══ Source material ══

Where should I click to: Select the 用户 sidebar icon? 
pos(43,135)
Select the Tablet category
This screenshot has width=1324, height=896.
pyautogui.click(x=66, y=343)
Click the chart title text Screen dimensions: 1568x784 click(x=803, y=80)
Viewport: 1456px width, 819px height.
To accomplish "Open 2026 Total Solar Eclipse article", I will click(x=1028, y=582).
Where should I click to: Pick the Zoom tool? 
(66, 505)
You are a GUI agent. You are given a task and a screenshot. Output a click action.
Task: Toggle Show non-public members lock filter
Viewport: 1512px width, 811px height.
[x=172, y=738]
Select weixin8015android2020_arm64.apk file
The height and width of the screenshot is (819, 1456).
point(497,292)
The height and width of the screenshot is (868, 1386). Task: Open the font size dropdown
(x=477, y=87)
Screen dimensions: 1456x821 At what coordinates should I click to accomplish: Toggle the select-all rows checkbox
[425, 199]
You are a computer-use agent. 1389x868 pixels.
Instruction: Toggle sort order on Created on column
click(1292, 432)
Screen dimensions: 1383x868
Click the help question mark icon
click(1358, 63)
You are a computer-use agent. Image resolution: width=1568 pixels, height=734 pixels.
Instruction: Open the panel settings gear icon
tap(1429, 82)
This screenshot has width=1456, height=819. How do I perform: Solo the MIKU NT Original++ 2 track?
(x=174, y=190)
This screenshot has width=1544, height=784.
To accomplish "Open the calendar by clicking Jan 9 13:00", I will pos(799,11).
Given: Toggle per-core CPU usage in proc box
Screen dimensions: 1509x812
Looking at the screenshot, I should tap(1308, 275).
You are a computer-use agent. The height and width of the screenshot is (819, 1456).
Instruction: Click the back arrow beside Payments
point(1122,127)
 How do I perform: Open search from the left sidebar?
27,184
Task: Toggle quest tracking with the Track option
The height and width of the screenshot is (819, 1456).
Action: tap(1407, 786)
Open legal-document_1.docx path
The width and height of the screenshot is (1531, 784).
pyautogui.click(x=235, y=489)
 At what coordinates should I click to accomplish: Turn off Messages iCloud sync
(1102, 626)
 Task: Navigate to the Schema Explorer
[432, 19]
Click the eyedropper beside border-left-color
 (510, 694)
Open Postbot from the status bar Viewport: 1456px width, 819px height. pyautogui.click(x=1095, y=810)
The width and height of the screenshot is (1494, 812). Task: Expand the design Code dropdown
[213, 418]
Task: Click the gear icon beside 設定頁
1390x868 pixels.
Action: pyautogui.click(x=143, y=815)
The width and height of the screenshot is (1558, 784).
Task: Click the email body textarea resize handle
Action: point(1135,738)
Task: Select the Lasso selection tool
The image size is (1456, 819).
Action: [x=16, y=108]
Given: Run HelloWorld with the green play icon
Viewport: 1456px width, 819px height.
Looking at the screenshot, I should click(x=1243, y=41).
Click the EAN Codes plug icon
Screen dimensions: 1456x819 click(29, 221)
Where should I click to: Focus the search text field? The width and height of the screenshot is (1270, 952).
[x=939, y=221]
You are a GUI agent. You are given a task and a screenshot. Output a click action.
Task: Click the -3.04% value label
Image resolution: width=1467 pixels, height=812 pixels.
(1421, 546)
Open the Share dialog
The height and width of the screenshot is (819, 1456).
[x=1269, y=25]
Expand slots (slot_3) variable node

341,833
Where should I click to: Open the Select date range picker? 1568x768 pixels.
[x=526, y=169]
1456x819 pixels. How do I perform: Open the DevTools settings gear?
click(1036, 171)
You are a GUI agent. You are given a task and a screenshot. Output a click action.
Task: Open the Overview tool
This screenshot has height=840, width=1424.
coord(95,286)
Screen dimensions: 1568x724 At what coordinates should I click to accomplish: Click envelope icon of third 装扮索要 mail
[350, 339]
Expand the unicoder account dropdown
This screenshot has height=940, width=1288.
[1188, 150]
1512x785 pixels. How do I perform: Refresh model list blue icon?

═══

→ The task
Say the number of lines above that include "computer", and only that.

→ Output for this exercise
3